The SEC brought charges against Morgan Keegan in 2009, accusing the broker-dealer, then based in Tennessee, of misleading thousands of investors about the liquidity risks associated with ARS. The SEC at the time said that it was seeking a court order requiring Morgan Keegan, which has since been purchased by Raymond James, to repurchase the illiquid ARS from its customers.

At the time, the SEC alleged that Morgan Keegan misrepresented to customers that the securities were safe, highly liquid investments that were comparable to money-market funds. Morgan Keegan sold about $925 million of ARS to its customers between Nov. 1, 2007, and March 20, 2008, but the SEC says the BD “failed to inform its customers about increased liquidity risks for ARS even after the firm decided to stop supporting the ARS market in February 2008.”
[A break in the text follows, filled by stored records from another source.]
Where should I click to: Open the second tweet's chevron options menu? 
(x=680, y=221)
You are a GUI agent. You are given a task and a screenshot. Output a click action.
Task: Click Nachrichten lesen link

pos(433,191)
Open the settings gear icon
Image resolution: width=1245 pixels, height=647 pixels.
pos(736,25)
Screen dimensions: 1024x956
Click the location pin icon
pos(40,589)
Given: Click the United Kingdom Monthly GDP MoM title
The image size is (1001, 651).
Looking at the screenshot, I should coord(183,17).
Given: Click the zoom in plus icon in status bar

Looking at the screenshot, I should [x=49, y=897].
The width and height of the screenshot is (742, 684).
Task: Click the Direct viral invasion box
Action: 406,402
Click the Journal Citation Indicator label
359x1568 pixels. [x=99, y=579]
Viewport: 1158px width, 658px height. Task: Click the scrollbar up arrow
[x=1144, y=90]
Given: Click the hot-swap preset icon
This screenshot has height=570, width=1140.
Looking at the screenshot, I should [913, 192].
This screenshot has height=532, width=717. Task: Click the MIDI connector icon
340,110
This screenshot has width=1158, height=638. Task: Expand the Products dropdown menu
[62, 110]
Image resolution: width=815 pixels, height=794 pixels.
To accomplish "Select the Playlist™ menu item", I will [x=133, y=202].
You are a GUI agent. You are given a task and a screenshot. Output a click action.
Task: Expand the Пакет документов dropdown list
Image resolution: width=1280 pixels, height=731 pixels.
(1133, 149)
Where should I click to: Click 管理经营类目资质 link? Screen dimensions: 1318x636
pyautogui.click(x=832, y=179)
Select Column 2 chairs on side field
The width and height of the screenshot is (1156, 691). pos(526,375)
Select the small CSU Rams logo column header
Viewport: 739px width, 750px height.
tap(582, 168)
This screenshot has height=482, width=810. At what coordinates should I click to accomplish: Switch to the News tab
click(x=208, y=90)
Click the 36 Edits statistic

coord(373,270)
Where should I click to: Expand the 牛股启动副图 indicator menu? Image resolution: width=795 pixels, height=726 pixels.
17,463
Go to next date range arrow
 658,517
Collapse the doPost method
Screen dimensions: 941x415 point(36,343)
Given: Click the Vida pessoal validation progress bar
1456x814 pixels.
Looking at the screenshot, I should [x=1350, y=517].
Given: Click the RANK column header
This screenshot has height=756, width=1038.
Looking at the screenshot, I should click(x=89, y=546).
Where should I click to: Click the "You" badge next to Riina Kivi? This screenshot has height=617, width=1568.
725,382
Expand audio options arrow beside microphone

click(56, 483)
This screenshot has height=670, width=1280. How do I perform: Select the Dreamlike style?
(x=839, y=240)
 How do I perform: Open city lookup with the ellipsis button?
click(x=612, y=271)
The district court had ruled that oral misrepresentations Morgan Keegan brokers made to individual customers regarding the liquidity of ARS were immaterial as a matter of law because Morgan Keegan had disclosed those risks in written documents, even though the customers were not given or otherwise made aware of those documents.

In vacating the summary judgment, the 11th Circuit rejected the district court’s conclusion that the SEC, to sue a firm, “must show an institutional effort to mislead rather than acts by individual brokers.” The 11th Circuit also held that materiality was a question of fact in this case, opining, “the oral misstatements must be considered in the factual context of a weak, or non-existent, distribution of written disclosures.”